The term mic boom typically refers to a boom pole that holds a microphone at one end and is held out-of-frame in film settings by a boom handler.
In general, when people in the audio and film industries talk about a boom microphone, they mean the microphone mostly used in video production.
Shotgun boom mics work astoundingly well in the world of film/broadcasting and are not mainly used in other fields that require audio.
This boom microphone has a directional shotgun pattern.
Shotgun Mic Boom pole kit
When purchasing a Rode VideoMic Directional Video Condenser Microphone w/Mount, you will get a microphone working right out the box.
This exceptionally priced eStudioStar expert bundle comes with:
- Rode VideoMic Directional Video Condenser Microphone w/Mount
- accessible MS101 Microphone Stand with Boom
- Hosa MHE-125 1/8 Inch Headphone Extention Cable – 25 foot
- WindTech M-1 5/8″-27 Female to 3/8″-16 Male Thread Adapter
- WindTech MM-4 Mic-Muff Windscreen
A shotgun mic might pick up more noise than a lavalier mic. It also makes your interviewee or actors’ voices come through close and clear.

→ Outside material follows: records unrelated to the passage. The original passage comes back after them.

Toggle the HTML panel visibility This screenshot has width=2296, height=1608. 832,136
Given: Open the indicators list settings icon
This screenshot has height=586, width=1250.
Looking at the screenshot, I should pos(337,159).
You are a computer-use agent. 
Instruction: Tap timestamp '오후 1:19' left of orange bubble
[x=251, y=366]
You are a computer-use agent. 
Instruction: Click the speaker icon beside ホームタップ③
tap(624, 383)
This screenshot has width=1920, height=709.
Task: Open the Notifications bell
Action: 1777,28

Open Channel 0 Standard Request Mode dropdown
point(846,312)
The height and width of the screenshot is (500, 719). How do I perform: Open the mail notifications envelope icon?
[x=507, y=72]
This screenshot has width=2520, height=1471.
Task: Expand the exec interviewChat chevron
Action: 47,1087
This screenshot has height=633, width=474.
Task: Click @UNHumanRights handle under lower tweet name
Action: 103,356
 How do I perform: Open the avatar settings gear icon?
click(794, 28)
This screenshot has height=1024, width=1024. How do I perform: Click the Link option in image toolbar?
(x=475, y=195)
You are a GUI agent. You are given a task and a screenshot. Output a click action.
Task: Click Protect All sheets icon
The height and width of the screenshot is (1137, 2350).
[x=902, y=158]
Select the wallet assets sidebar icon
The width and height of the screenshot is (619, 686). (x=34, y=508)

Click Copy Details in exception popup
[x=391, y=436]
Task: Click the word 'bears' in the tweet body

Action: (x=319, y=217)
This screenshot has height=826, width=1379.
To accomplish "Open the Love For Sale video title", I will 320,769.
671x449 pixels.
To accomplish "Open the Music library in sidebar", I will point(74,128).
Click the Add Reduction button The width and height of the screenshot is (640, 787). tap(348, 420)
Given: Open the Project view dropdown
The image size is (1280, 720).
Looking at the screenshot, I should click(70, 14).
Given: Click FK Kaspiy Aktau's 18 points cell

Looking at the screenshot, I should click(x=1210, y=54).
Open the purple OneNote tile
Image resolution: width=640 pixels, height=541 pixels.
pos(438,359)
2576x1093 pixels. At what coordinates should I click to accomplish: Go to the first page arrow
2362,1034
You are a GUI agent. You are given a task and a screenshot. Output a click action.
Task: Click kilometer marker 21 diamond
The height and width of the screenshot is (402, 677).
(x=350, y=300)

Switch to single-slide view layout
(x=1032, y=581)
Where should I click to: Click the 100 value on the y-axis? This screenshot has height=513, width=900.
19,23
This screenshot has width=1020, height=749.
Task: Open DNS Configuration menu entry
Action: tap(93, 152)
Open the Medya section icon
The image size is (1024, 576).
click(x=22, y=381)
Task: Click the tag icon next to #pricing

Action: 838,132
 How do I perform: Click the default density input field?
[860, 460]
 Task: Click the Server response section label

Shotgun mics are more discreet as they are held over or just outside the frame.
For that reason, shotgun mics (with a boom pole) are usually the ones you’ll hear about being used in story filmmaking.
Expensive shotgun MICs do not inevitably mean that they will be ideal for your project, so get the mic that is specific to your needs.
For those just beginning their filming adventures, I hope that the guide introduced you to some new perceptions that you may not have come across on your own.
The mic is not erogenous. We don’t get the same blast buying a mic as we do a new camera, but it can bump up your video to a new height and is of grave significance. Your sound is what makes the footage fail or not.
The type of microphone is very reliant on the situation you want to create. Ask yourself, what am I looking for in my video podcast solution, live show, or narrative? Use the apparatus that gives you the best in producing the sound you are wanting. A tip if you take your sound audio seriously, audiences will surely take your video seriously.
Go forth and concur with the film industry I hope my guide has assisted in making your decision easier.